アポロンは息子のオルフェイスにこの琴を与え、彼はすばらしい音楽家となった。オルフェイスは美しいエウリディケを妻としたが、妻は蛇に噛まれ亡くなった。彼は泣きながら死の国へ向かい、その国王ハデスの前で妻を返してほしいと懇願し、琴をかなでた。ハデスでさえもその琴の音色にうたれ、もう一度地上へ戻すことに同意した。
この世に戻ってくる長い道のりの間、決して後ろを振り向いてはいけないという約束をさせられたオルフェウスだったが、後ろからついてくる妻の足音に我慢できずに振り向いてしまう。その瞬間、彼の妻は暗闇の中に引き戻され、二度と会うことはできなくなった。

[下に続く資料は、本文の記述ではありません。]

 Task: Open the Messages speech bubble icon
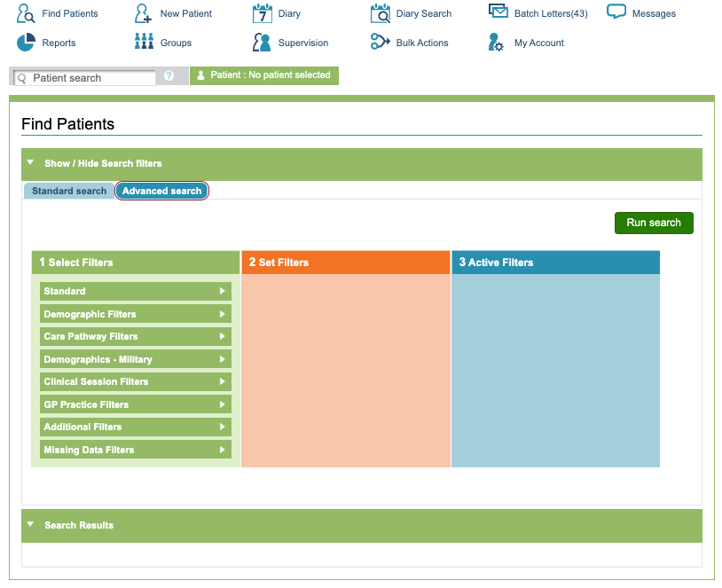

オルフェウスは野山を徘徊し、さまよい、やがて酒神デュオニソスの祭りで深酒した女達に殺されてしまう。そして持っていた琴は川に流されてしまったのだが、ゼウスはその楽器の才能を惜しんで星座にしたという。

こと座の星

α星 ヴェガ(Vega)
言わずと知れた「織り姫星」。北半球で最も明るい星。 アラビア語で「落ちるワシ」を意味する「アル・ナスル・アル・ワーキ」から由来する。
β星 シェリァク(Sheliak)
ペルシャ語のシャリャク(琴)から。
γ星 スラファト(Sulafat)
アラビア語で「亀」。こと座の伝説から来た名前。
η星 アラドファル(Aladfar)
アラビア語で「爪」。アラビアではこと座は「ワシ」だと思われており、そこから来ている。